*TASK TO COMPLETE:* Whichever lines of the entries hold the word "agent" should be identified and copied.

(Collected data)

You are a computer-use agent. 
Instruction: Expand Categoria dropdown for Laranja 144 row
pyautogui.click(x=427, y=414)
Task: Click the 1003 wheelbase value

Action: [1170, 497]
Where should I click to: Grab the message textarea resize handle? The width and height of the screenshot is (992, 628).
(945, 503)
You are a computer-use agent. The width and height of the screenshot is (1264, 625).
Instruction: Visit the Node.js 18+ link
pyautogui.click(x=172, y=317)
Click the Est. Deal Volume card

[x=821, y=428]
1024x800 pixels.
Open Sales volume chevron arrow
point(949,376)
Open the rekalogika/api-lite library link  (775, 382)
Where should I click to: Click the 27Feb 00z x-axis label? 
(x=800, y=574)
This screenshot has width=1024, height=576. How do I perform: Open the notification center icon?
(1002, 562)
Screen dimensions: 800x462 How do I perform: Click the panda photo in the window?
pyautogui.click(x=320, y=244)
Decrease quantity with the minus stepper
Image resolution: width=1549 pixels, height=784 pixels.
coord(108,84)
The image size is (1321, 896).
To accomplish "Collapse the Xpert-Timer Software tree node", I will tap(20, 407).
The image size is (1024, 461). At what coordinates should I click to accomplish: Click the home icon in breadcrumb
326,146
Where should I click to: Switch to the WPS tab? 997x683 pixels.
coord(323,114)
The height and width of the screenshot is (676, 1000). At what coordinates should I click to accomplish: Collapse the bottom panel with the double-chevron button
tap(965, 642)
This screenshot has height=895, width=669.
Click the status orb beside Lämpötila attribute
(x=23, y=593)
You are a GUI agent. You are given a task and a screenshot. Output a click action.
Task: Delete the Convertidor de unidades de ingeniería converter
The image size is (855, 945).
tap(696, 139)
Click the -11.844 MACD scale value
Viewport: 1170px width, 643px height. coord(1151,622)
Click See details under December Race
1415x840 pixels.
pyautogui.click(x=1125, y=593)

*SOLUTION FOR THIS EXERCISE:*
You are a computer-use agent. 
You are a computer-use agent. The width and height of the screenshot is (1264, 625).
You are a GUI agent. You are given a task and a screenshot. Output a click action.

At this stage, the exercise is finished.